Error in ex_enerHermite>support (line 170)
if l>=2*m
Error in ex_enerHermite (line 10)
[lbl,rbl]=support(l,m);
how can I solve it? Where is the errore?
function [x,u]=ex_enerHermite(m,nv)
%problema con due condizioni essenziali
h=2/m;
xc=-1:h:1;
A=zeros(2*m);%se non ho condizioni essenziali diventa 2*m+2
b=zeros(2*m,1);%se non ho condizioni essenziali diventa 2*m+2
%%%%%%%%%%%%%%%%%%%%%%%%%%%%%%%%%%%%%%%%%%%%%%%%%%%%%%%%%%%%%%%%%%%%%%%%
%Caso condizione essenziale in a
for l=1:2*m %se non ho condizioni essenziali diventa 2*m+2
[lbl,rbl]=support(l,m);
for j=1:2*m %se non ho condizioni essenziali diventa 2*m+2
if abs(l-j)<4 %altrimenti l'integrale fa zero causa supporto base
[lbj,rbj]=support(j,xc);
lb=max(lbl,lbj);
rb=min(rbl,rbj);
tol=10^-8;
if abs(lb-rb)>=tol
% termine di bordo già inserito alla linea 26
A(l,j)=integral(@(x)fA(x,l,j,xc),lb,rb);
end
end
end
b(l)=integral(@(x)fb(x,l,xc),lbl,rbl);
end
delta=A\b;
h=2/nv;
x=-1:h:1;
u=zeros(1,size(x));
for l=1:2*m %da cambiare in base a dove fai la sommatoria della soluzione u
u=u+delta(l)*fu(x,l,xc);
%se cond. ess. in a allora l=1:2*m+1 e
%u=u+delta(l)*fu(x,l,xc)
%se non ho cond. ess. allora l=0:2*m+1 e
%u=u+delta(l+1)*fu(x,l,xc)
end
%u è la soluzione del problema traslato quindi se necessario aggiungo l(x)
end
function y=fH(x,l,xc) %non toccare
m=length(xc)-1;
y=zeros(size(x));
for j=1:length(x)
if l==0
if xc(1)<=x(j) && x(j)<xc(2)
y(j)=3*(((xc(2)-x(j))/(xc(2)-xc(1)))^2)-...

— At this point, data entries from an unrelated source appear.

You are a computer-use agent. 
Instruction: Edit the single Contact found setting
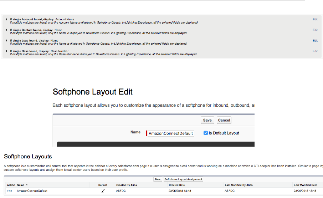pyautogui.click(x=315, y=30)
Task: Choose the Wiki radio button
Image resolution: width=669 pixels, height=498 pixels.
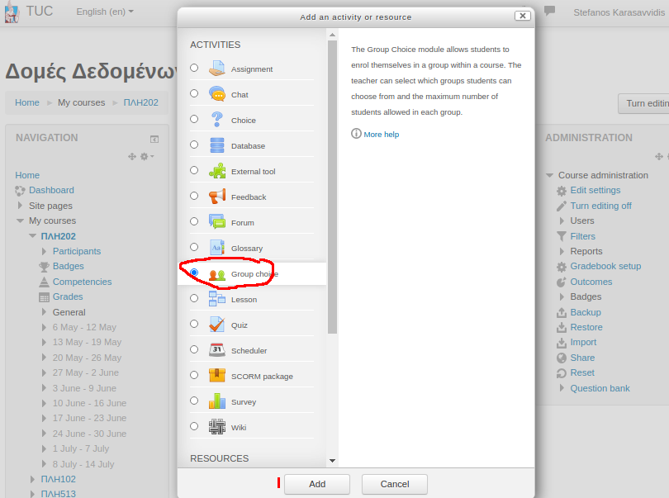Action: 194,426
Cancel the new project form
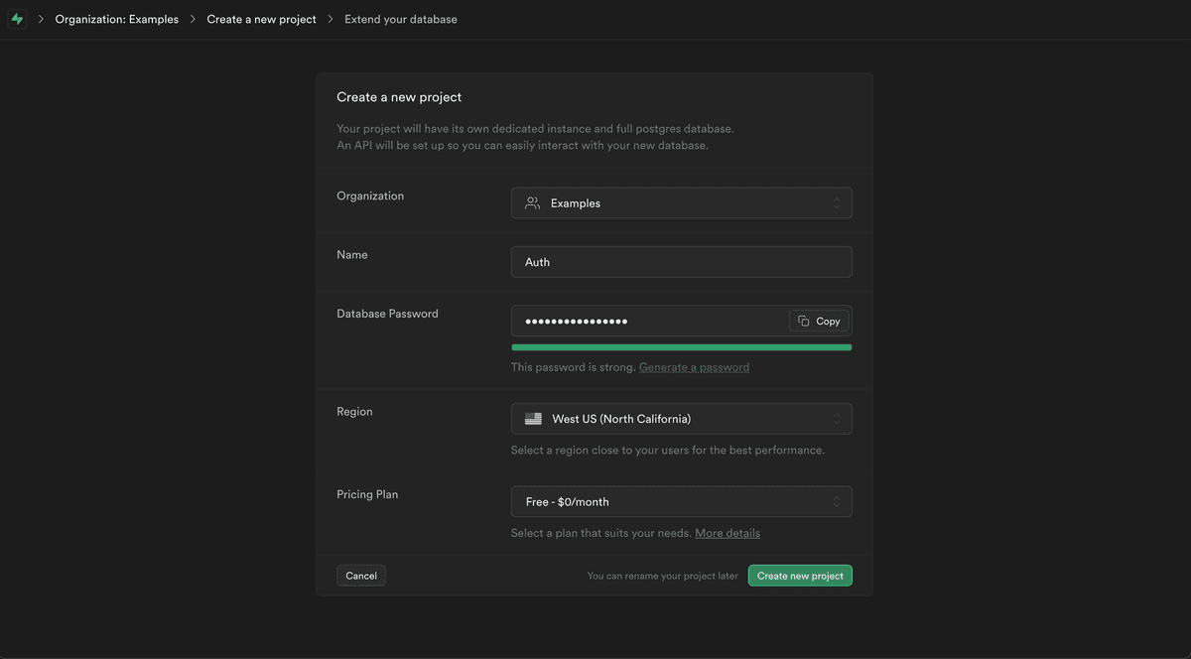The image size is (1191, 659). click(361, 576)
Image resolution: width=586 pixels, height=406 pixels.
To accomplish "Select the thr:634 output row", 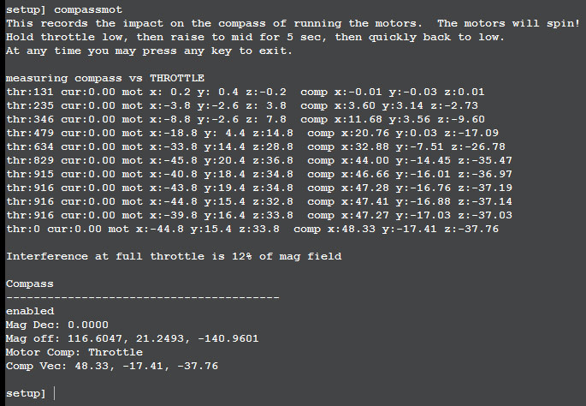I will (256, 146).
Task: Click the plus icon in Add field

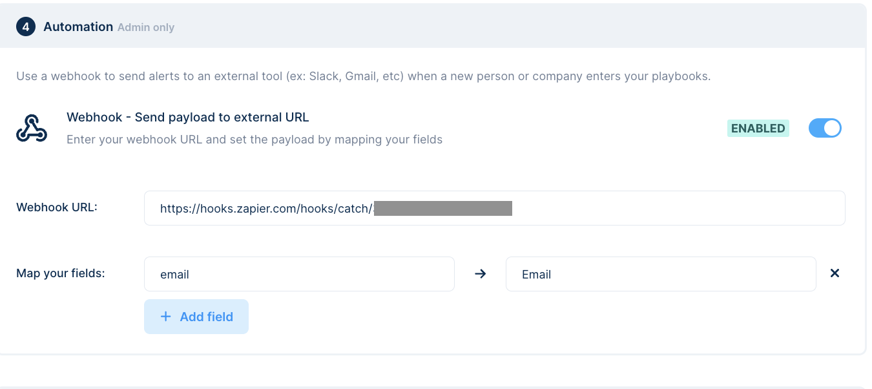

2*(((xc(2)-x(j))/(xc(2)-xc(1)))^3);
end
elseif l==m
if xc(m)<x(j) && x(j)<=xc(m+1)
y(j)=3*(((x(j)-xc(m))/(xc(m+1)-xc(m)))^2)-...
2*(((x(j)-xc(m))/(xc(m+1)-xc(m)))^3);
end
else
if xc(l)<x(j) && x(j)<=xc(l+1)
y(j)=3*(((x(j)-xc(l))/(xc(l+1)-xc(l)))^2)-...
2*(((x(j)-xc(l))/(xc(l+1)-xc(l)))^3);
elseif xc(l+1)<=x(j) && x(j)<xc(l+2)
y(j)=3*(((xc(l+2)-x(j))/(xc(l+2)-xc(l+1)))^2)-...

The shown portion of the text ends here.